Habiendo muerto, de modo tan inesperado, en la víspera de los Grammy, era inevitable y necesario que Whitney Houston se convirtiera en inesperada protagonista de la gala de entrega de los premios.
No podía ser de otra manera. La gala número 54 de entrega de los Grammy, en que triunfaba Adele, se convirtió el pasado domingo en un memorial de la tristemente desaparecida Whitney Houston,. En el momento de recordar a los fallecidos durante el año, Jennifer Hudson cantó, visiblemente emocionada, y haciendo un gran esfuerzo por dominar su voz, uno de los temas más exitosos de Houston, el inolvidable “I Will Always Love You”.

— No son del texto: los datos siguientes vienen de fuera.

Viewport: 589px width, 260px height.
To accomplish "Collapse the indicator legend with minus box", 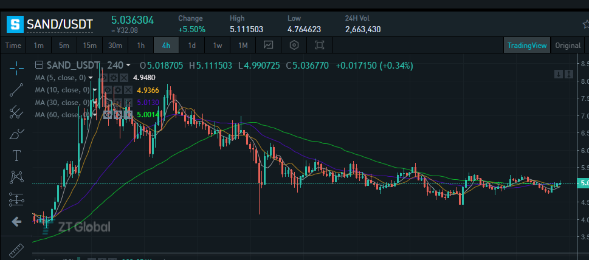I will tap(39, 65).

La emoción por inesperada muerte de la cantante y actriz de 48 años, que se había asomado a los ensayos previos a la fiesta, se mascaba desde el comienzo de la entrega de premios, cuando el anfitrión LL Cool J, pidió que se iniciara la gala rezando por Whitney: “No hay salida en esto. Hemos tenido una muerte en nuestra familia, de modo que al menos para mí –para mí– la única forma que me parece adecuada para empezar es con una oración por una mujer que amábamos, por nuestra hermana caída, Whitney Houston”. A continuación, dijo que sería recordada “de la mejor forma que sabemos, con una canción”, a lo que siguió la proyección de un vídeo de la artista cantando "I Will Always Love You".